Day 14 of Better Hearing and Speech Month
You Are Not Alone - Apraxia Awareness Day
This morning, I got up and put on my blue 2012 Apraxia Walk shirt and Bee-bee met me in the kitchen wearing hers and we took our picture and I posted it on FB. Cha-cha was still sleeping as I left, but his blue shirt was waiting for him. I brought to school (my work) more ribbons to replenish the ones that were taken in the teacher's room yesterday so more of my coworkers could wear them. As I was writing my morning message, FB was exploding with messages from CASANA, Apraxia Kids, and the friends I've made who also have children who have Apraxia. Posts and pictures from friends and their kids, Cha-cha's daycare provider, and friends sharing other statuses about Apraxia, made my heart soar.

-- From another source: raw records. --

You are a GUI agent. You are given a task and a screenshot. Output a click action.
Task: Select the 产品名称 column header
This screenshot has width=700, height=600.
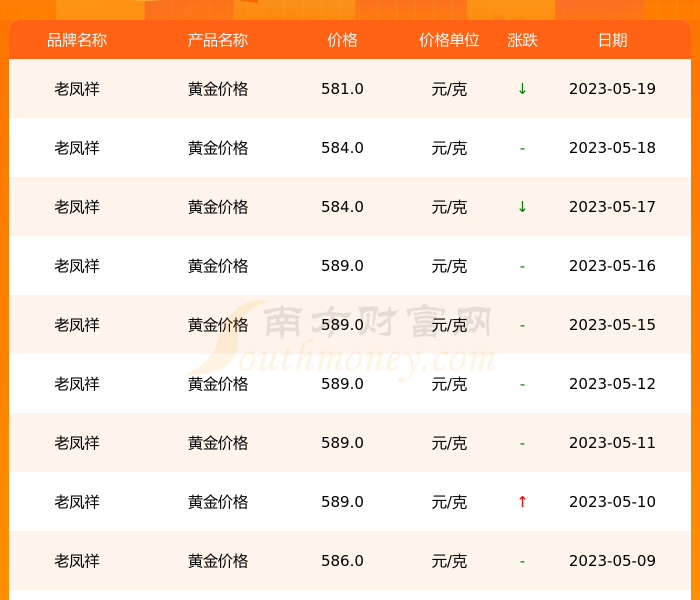point(218,40)
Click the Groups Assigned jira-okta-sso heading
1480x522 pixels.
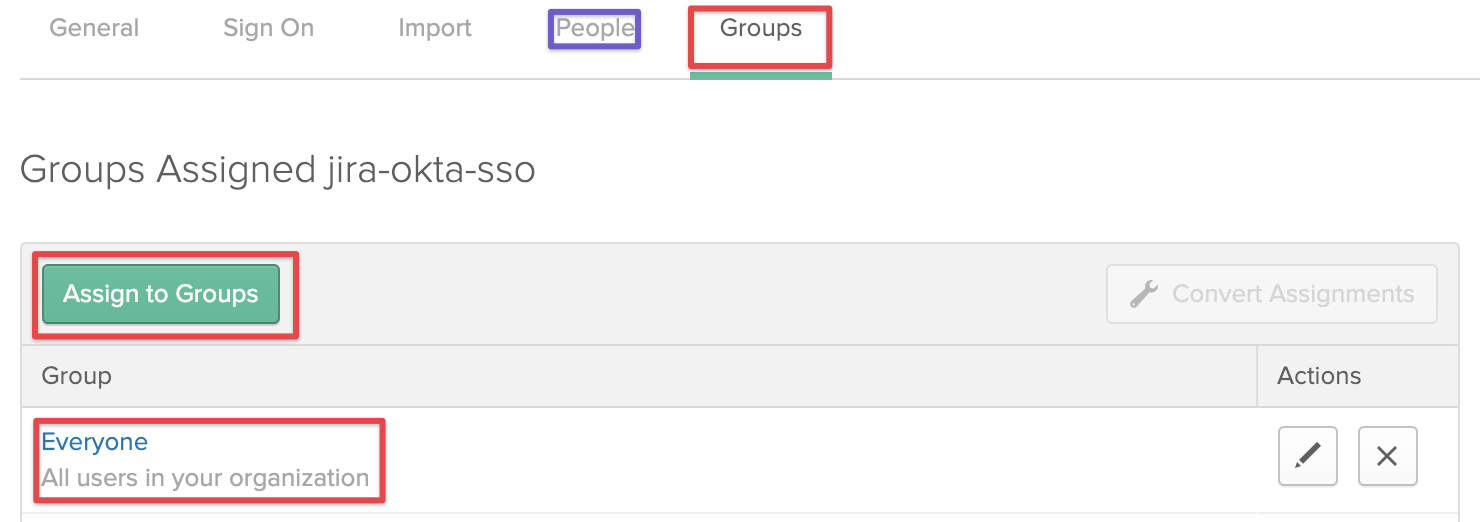277,170
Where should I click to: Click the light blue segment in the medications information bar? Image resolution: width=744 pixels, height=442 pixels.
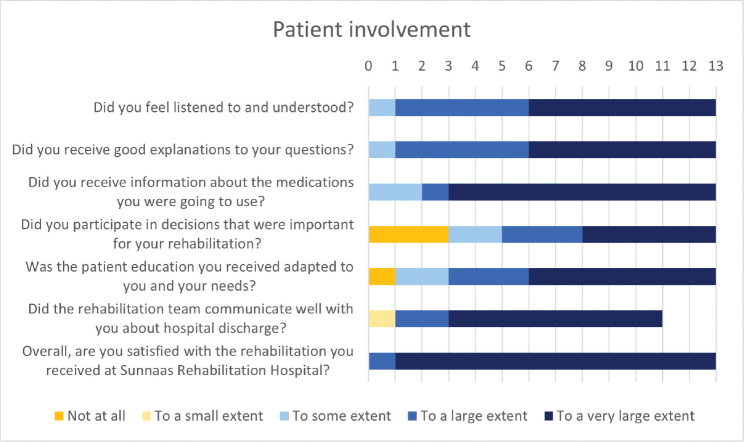click(395, 192)
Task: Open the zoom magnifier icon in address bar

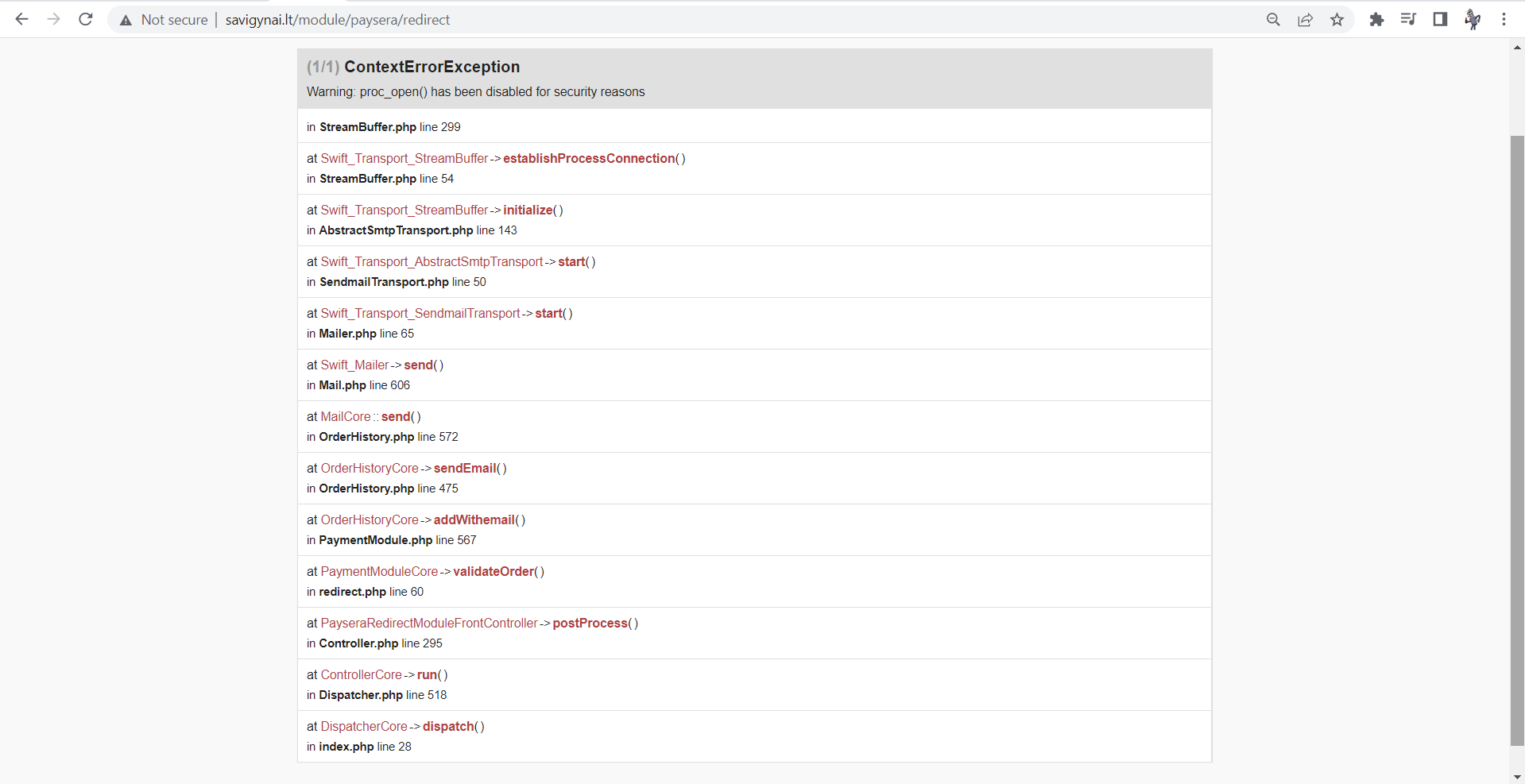Action: pyautogui.click(x=1273, y=20)
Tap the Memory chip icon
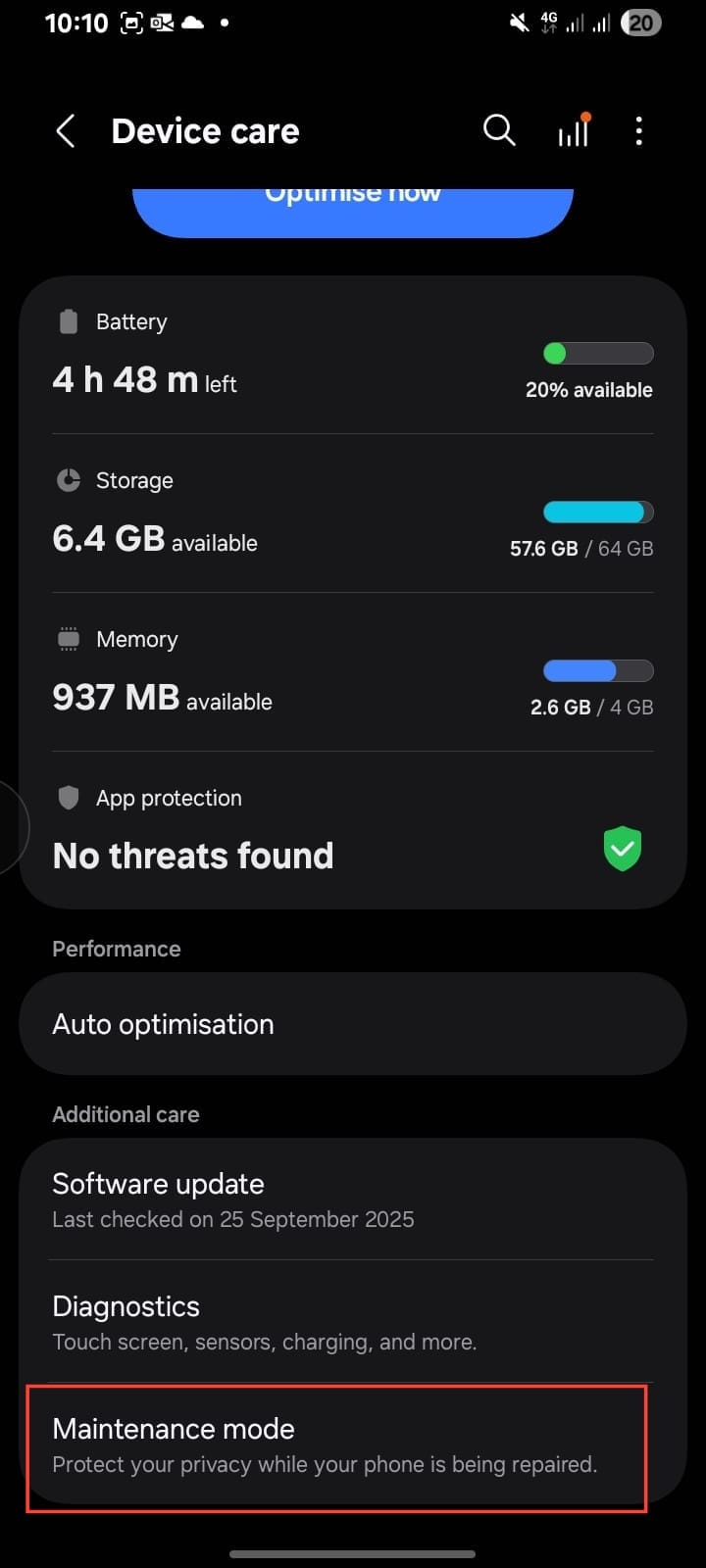 coord(68,639)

Yes, it sucks to have a child who has this neurological motor planning disorder, but the biggest message that I got from today is that we are not alone. There are other children out there and other moms just like me, who are fighting for awareness and pushing for better treatments and therapies to help our children. There are some friends who don't even really know what Apraxia is, but today, wearing that ribbon, they supported Cha-cha and what he goes through every day. Seeing the ribbon on coworkers who work on opposite sides of the building, who I barely see, made me smile and even tear up that they are with us. They are learning what Apraxia is about and they too want the best for children who have this disorder. Hearing about how my school psychologist and how she explained to a kindergartener why she was wearing a ribbon today was pretty amazing. Having a coworker ask me how Cha-cha was doing and progressing made me proud of our efforts. Seeing my principal explain to our new principal candidate and Superintendent about how our school joins together to support each other, as she was wearing a ribbon and pointing out a picture of "Cha-cha" - priceless. Hearing Bee-bee explain to her after-school counselor about what Apraxia is and how it effects her brother - amazing.
I feel very fortunate to have such great family and friends - and an extended family and friends in the Apraxia Community. We may not always agree on what therapy is best or what diet works with our kid this week or what brand of Omega-3 supplements you should/shouldn't be giving - but we're all trying to figure this out - together. We are not alone.